> SELECTED TEXT
__________________________________________________

Java today, Ruby tomorrow?

Amazon is hiding the complexity of deploying web applications to its vast cloud – a complexity that's letting rivals catch up.

The book-seller-turned-service-provider has introduced a service called Elastic Beanstalk that it has promised will have your web app up and running within "minutes".

Beanstalk handles provisioning and deployment, and automatically monitors the application and the performance of the specific EC2 instance that your application is running on.

You upload your application to Elastic Beanstalk through the AWS Management Console, the AWS Toolkit for Eclipse, or the Elastic Beanstalk command-line tools or API.

The service straddles Amazon EC2, Amazon S3, Amazon Simple Notification Service, Elastic Load Balancing, and Auto-Scaling services.

One of the outstanding criticisms of the Amazon EC2 cloud is the sheer range of raw application configuration and deployment options on offer to devs. It spans different instances, load balancing, location, data-transfer rates, and block-storage infrastructure and pricing options.

Amazon said that Beanstalk means "developers don't need familiarity with AWS services to begin running their applications on the AWS technology infrastructure platform."

__________________________________________________

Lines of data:
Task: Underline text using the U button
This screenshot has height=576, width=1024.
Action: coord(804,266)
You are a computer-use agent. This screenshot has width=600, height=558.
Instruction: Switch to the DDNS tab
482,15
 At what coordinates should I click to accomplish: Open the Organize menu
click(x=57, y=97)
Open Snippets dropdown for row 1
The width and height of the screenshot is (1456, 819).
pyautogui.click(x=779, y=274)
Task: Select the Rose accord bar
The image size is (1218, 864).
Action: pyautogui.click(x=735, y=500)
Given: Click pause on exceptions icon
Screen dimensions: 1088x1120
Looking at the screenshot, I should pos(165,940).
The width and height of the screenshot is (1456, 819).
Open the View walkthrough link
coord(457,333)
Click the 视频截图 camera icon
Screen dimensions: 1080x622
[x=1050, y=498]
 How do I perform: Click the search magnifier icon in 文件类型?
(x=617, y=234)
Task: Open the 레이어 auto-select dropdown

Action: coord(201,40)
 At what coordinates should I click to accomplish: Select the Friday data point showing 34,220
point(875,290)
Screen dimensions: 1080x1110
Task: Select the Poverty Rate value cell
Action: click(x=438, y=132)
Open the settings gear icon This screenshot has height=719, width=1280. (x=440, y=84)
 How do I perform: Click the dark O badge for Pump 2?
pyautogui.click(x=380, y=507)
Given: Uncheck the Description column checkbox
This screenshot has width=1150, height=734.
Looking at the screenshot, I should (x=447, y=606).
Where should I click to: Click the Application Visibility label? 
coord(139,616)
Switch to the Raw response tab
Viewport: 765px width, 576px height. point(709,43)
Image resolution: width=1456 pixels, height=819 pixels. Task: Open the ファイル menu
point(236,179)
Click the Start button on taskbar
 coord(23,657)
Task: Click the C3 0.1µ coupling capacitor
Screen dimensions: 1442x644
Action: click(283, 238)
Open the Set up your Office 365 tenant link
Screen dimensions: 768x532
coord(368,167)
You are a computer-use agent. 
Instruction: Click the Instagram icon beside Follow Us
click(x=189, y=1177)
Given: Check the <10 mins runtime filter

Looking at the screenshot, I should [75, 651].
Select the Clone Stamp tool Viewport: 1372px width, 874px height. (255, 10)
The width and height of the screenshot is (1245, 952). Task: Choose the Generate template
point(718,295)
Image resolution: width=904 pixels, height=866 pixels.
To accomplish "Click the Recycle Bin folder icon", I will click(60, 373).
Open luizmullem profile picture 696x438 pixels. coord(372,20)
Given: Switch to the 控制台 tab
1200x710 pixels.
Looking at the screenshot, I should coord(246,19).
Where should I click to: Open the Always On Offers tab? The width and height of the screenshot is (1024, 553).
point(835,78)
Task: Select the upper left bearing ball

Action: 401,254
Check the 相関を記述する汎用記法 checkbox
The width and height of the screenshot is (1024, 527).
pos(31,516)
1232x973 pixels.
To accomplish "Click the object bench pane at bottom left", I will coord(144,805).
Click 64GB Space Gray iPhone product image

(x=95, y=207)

__________________________________________________

> DIRECTIVE 1
Do these statements agree with the Elastic Beanstalk article? For each, answer yes or no and quote the words that decide it. (a) Elastic Beanstalk takes care of provisioning and deployment. (b) Applications can be uploaded to Elastic Beanstalk only through the AWS Management Console. (c) Amazon said developers must be familiar with AWS services before running their applications with Beanstalk.
> DIRECTIVE 2
How would you sum up the Elastic Beanstalk article in two sentences?
> DIRECTIVE 3
Can you give the next part of the Elastic Beanstalk article, picking up after its final sentence?

> TASK RESULT 1
(a) Yes: "Beanstalk handles provisioning and deployment"
(b) No: "through the AWS Management Console, the AWS Toolkit for Eclipse, or the Elastic Beanstalk command-line tools or API"
(c) No: "developers don't need familiarity with AWS services to begin running their applications on the AWS technology infrastructure platform"

> TASK RESULT 2
Amazon has introduced Elastic Beanstalk, a service that handles provisioning, deployment and monitoring and that it has promised will have a web app running within minutes. The service answers a criticism of the EC2 cloud, its sheer range of configuration and deployment options, and Amazon says developers don't need familiarity with AWS services to start running applications on it.

> TASK RESULT 3
Amazon's complexity has created opportunity for others in a field Amazon has pioneered. Some are service providers riding on top of Amazon, using the giant's infrastructure but providing a simple to use and understand interface - providers such as Heroku, which hosts applications built using Ruby on Rails.

Heroku was bought by Salesforce.com late last year to increase its footprint as a cloud host among Ruby developers and to complement its existing attempt to provide a cloud for Java apps through VMforce.

The first release of Elastic Beanstalk targets Java developers familiar with the Apache Software Foundation's Tomcat, but Amazon said Beanstalk can be extended to support multiple development stacks and programming languages.

Amazon didn't say what's next, but it is "working actively" with solution providers on the APIs and the capabilities to expand Beanstalk. Ruby promises to be one of the first additions, as Amazon is working with Engine Yard to build an Elastic Beanstalk Ruby-on-Rails container.

Microsoft, with its fledgling Azure, is offering simplified deployment options for .NET developers building apps for the cloud. It's turning Azure into just another deployment option for Visual Studio along with the client and server, while also offering storage concepts already familiar to devs through SQL Azure – a relational storage system.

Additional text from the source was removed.